Relevant Documents:Government Announcement (in Italian)
Autostrade per l’Italia-ANAS Concession Agreement
Milleproroghe Decree (art. 35)
Government-backed Cassa Depositi e Prestiti, or CDP, is expected to buy a 33% equity stake in the new Autostrade per l’Italia, or ASPI, through a reserved capital increase, after the deal
reached yesterday, according to sources and press agency
Radiocor. CDP would pay between €3 billion and €4 billion for the 33% stake. ASPI’s equity value at the time fund Silk Road and Allianz
bought minority stakes in the business in 2017 was €14.8 billion. Currently, Atlantia’s market capitalization is €11.6 billion.
The agreement reached in the early hours of July 15 is the conclusion of a two-year process triggered by the collapse of the Morandi bridge in Genoa, which killed 43 people in August 2018.
An assumed €3.5 billion investment by CDP for a 33% stake in ASPI would value the business at €10.5 billion, while the value attributable to current ASPI shareholders would be €7 billion, split between Atlantia, Allianz and Silk Road with 88.06%, 6.94% and 5% respectively. After the entry of CDP, these would be diluted to 58.7% of ASPI owned by Atlantia, 4.6% by Allianz and 3.3% by Silk Road.
Subsequently, Atlantia would sell a 22% stake in ASPI to one or more institutional investors, according to yesterday’s government
notice. The 22% stake would correspond to roughly €2.3 billion based on the €10.5 billion valuation. After this transaction, Atlantia would own 36.7% of ASPI, and won’t be allowed to distribute any dividends from the disposal proceeds.
Finally, ASPI would be spun off from Atlantia and listed on the stock exchange.
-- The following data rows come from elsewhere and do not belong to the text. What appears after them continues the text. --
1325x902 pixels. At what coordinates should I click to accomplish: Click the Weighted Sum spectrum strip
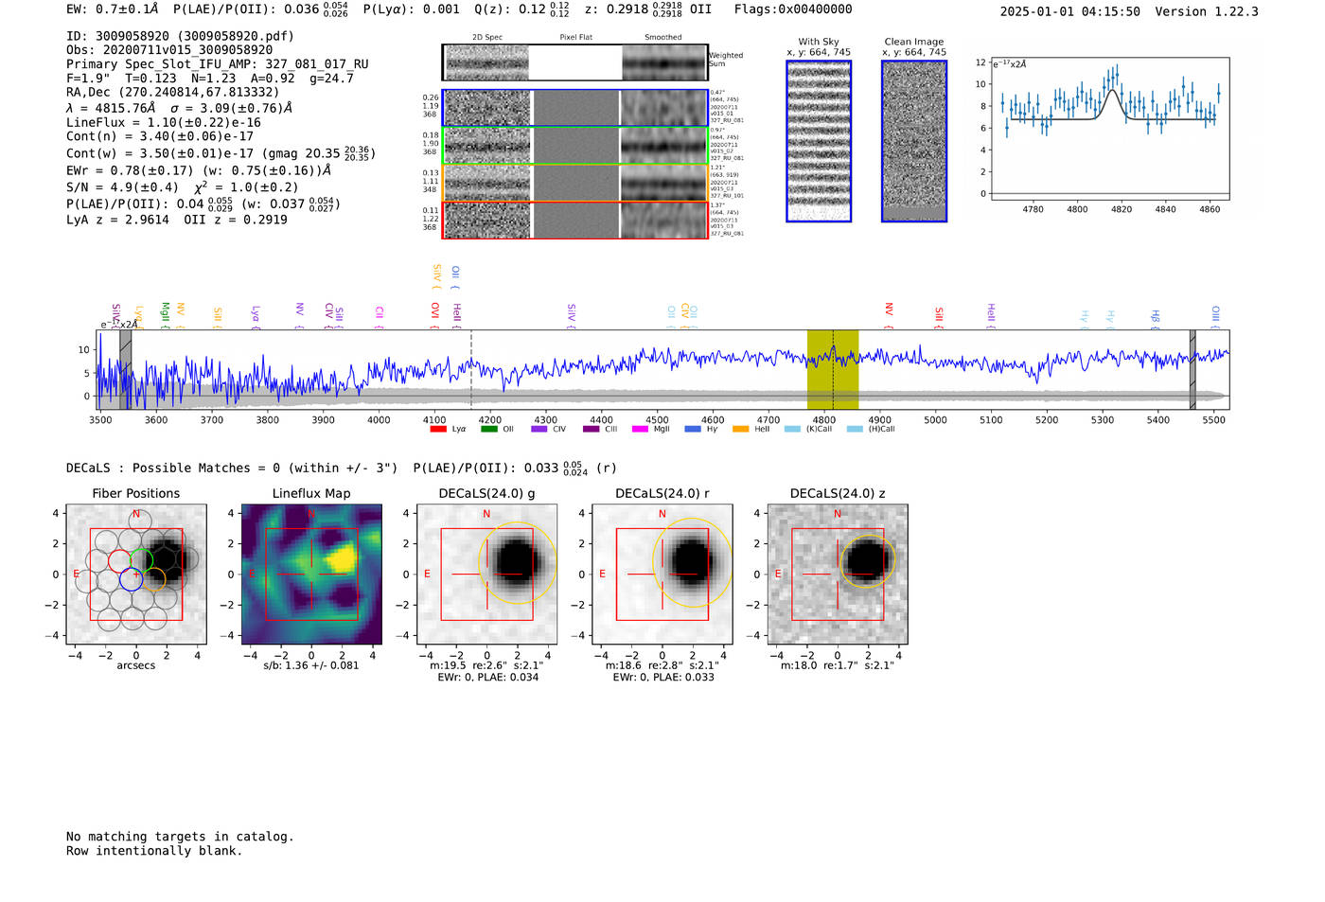tap(575, 62)
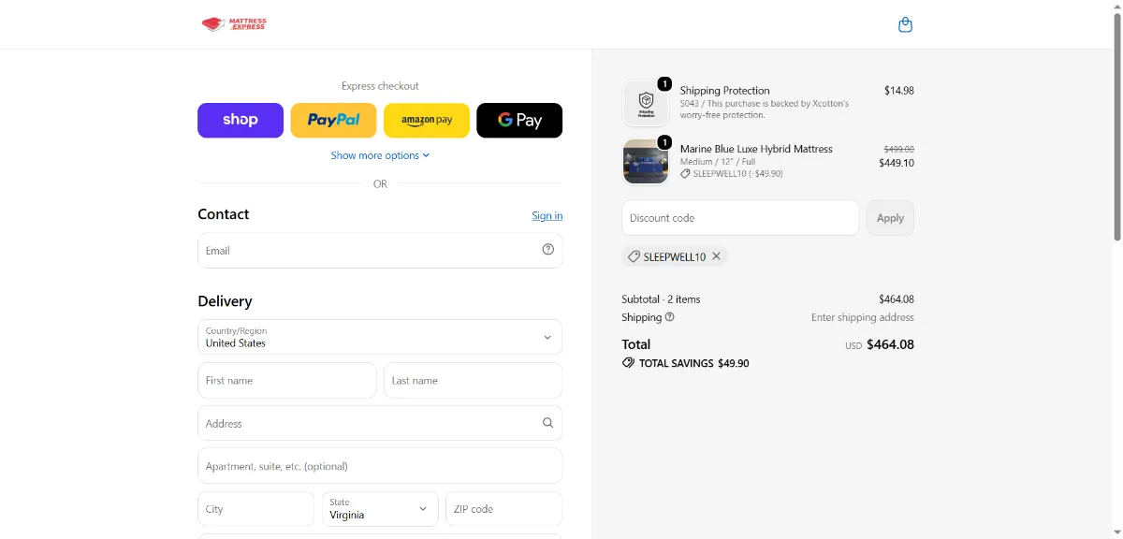Image resolution: width=1123 pixels, height=539 pixels.
Task: Check out using Google Pay
Action: [519, 121]
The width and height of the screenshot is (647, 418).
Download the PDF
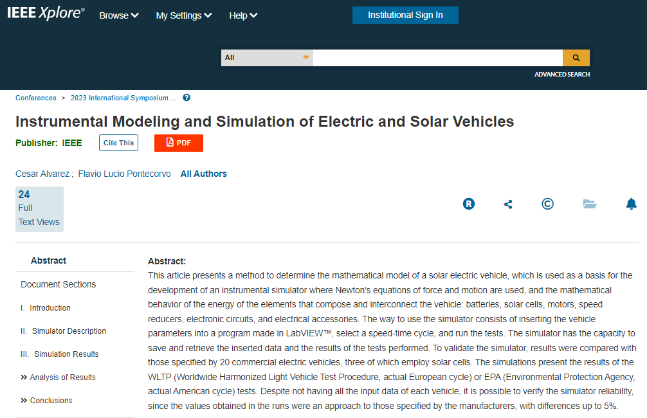(178, 143)
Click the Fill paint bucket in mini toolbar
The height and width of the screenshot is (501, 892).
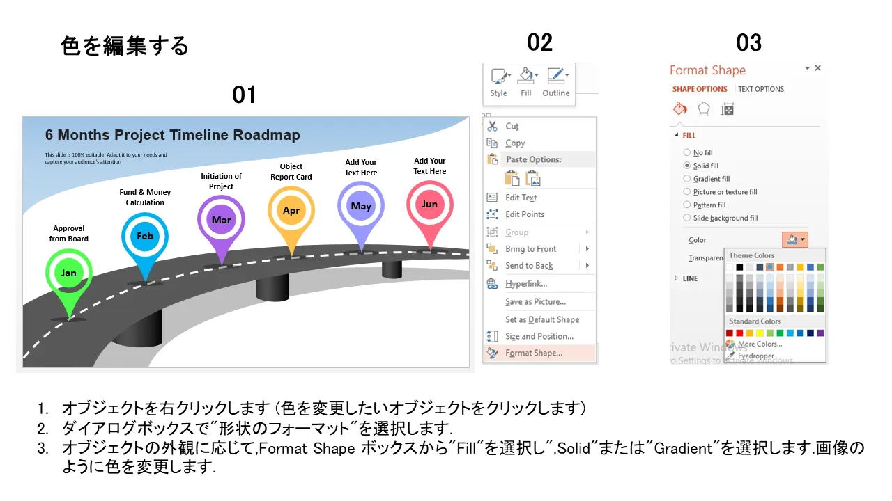click(x=526, y=76)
Each Atlantia shareholder would receive a portion of ASPI shares and could decide whether to sell them in the market or purchase more. The Benetton family’s holding company Edizione, which owns 30.25% of Atlantia, should end up with about 11% of ASPI’s shares, which would amount to about €1.1 billion assuming the ASPI valuation of €10.5 billion.
The whole process should be finalized in about six months, government officials
said. Based on the current shareholder structure of Atlantia, the stakes in the “new” ASPI would be:
Ultimately ASPI’s valuation will depend on the new regulatory framework introduced by the transport regulatory authority (ART), which
consists of a maximum annual tariff increase of 1.75% and includes investments of €14.5 billion in the motorways network.
According to press
reports, ASPI’s €3.3 billion bonds guaranteed by Atlantia could in the future be guaranteed by the new ASPI stakeholders.The ASPI
notes do not appear to currently contain any explicit change of control provisions, which would require them to be paid before maturity, once the transfer to the CDP takes place. Noteholders’ rights of repayment against ASPI will remain.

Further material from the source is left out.